__Exercise__: Filter the data below, keeping only lines that contain "agent".

:: Extracted records

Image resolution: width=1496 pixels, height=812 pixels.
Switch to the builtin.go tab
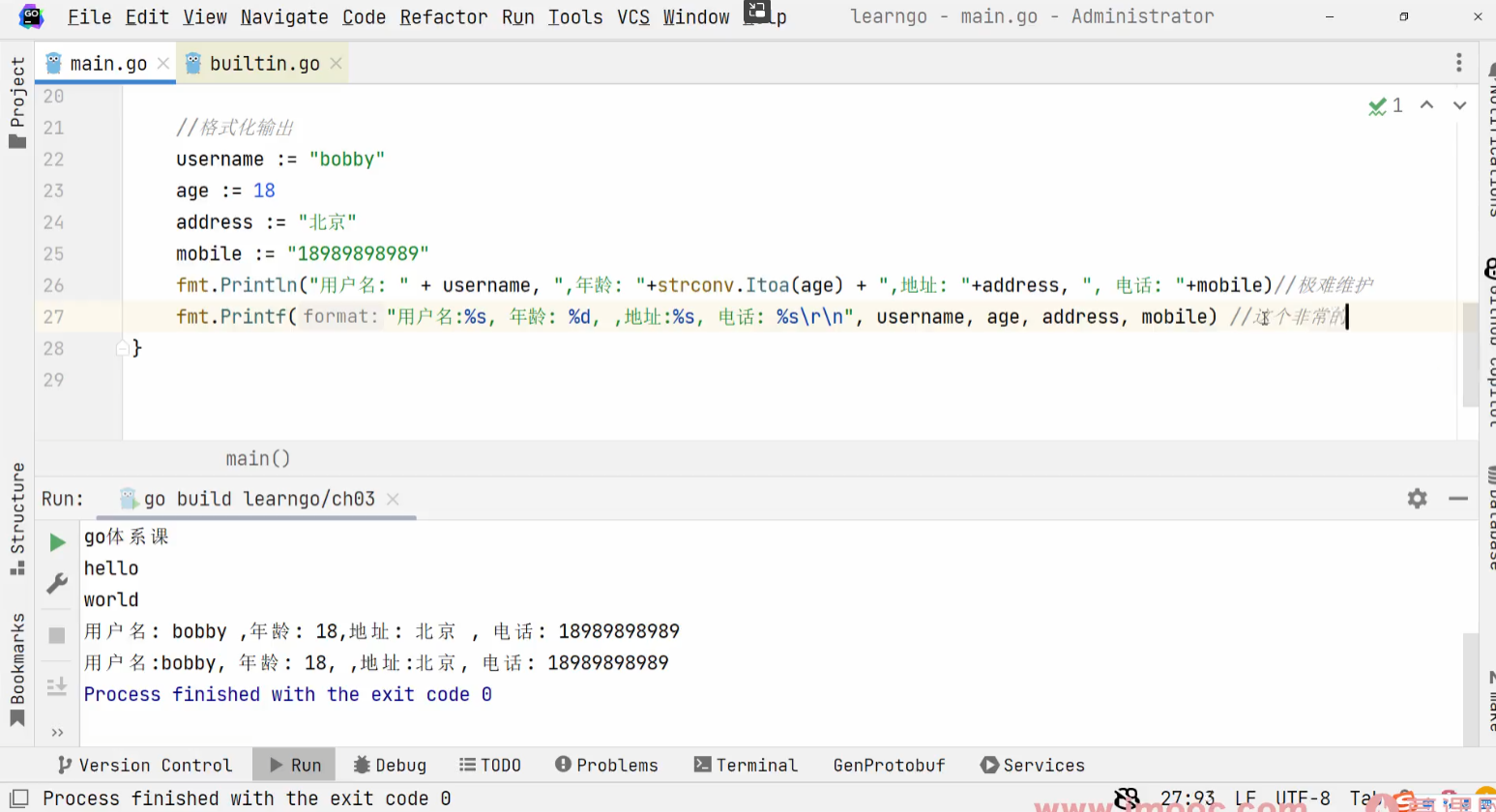coord(264,64)

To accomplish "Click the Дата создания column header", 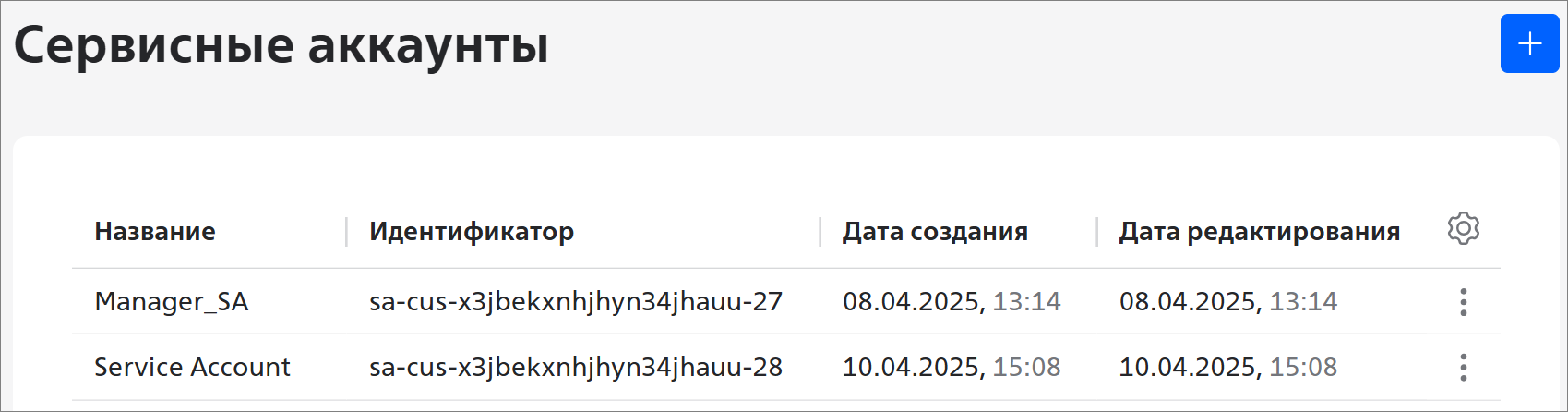I will point(935,232).
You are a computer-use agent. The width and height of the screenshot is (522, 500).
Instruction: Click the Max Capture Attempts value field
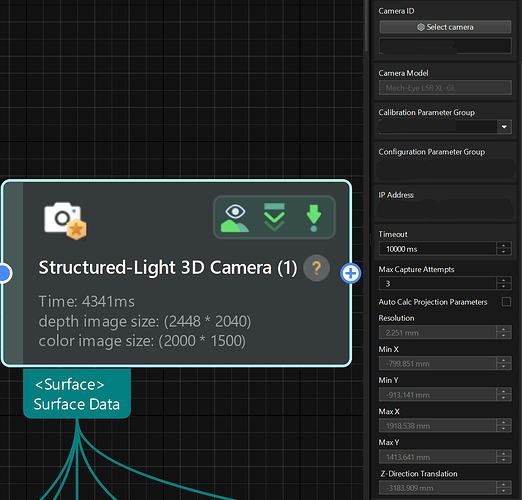coord(438,284)
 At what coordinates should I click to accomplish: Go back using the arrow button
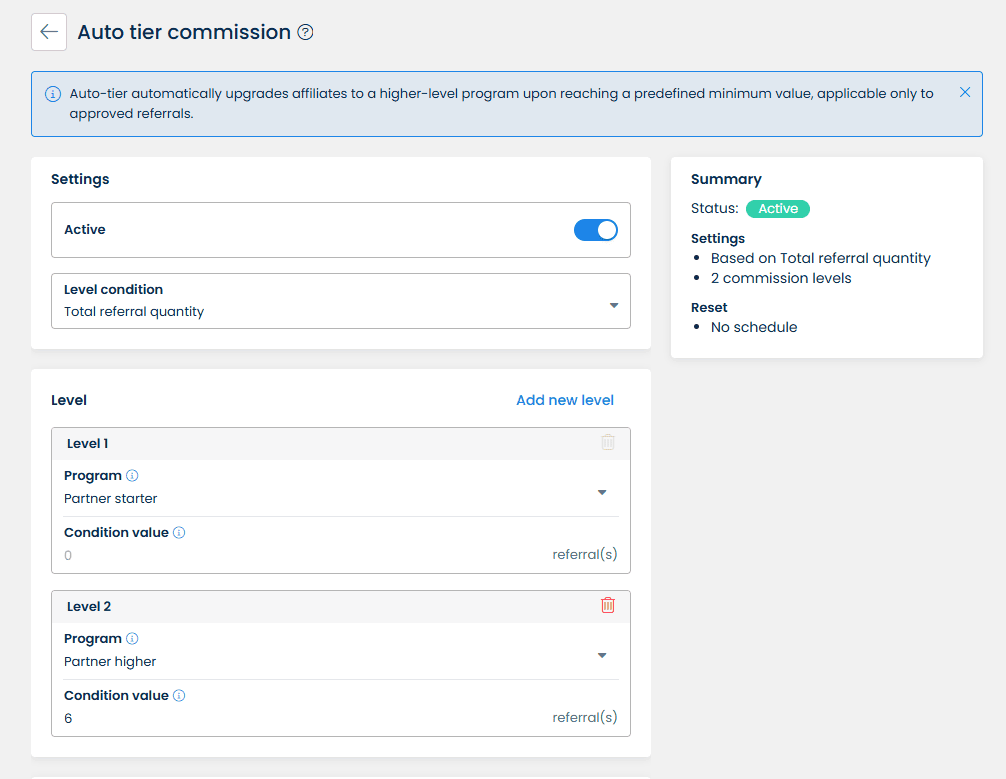49,32
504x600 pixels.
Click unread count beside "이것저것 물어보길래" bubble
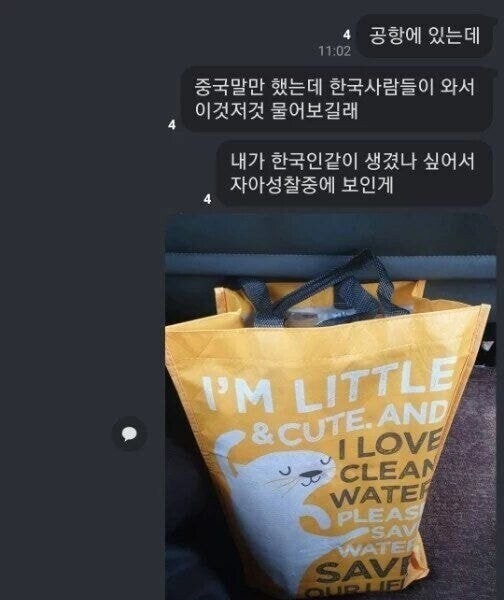[x=172, y=125]
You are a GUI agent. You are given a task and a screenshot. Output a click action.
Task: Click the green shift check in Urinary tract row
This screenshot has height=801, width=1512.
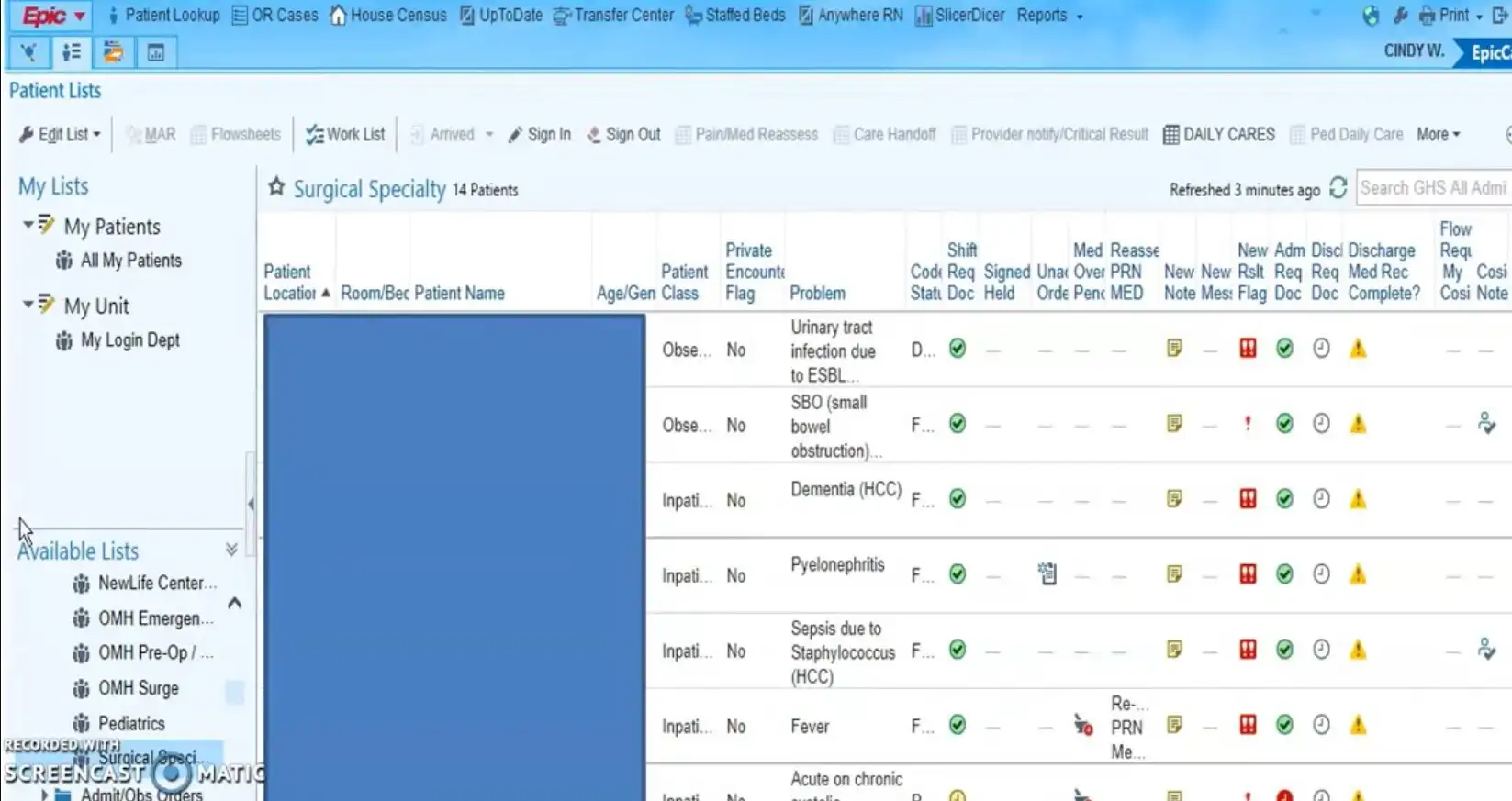[x=958, y=349]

::::

__Completed exercise__:
You are a computer-use agent. The width and height of the screenshot is (522, 500).
You are a GUI agent. You are given a task and a screenshot. Output a click action.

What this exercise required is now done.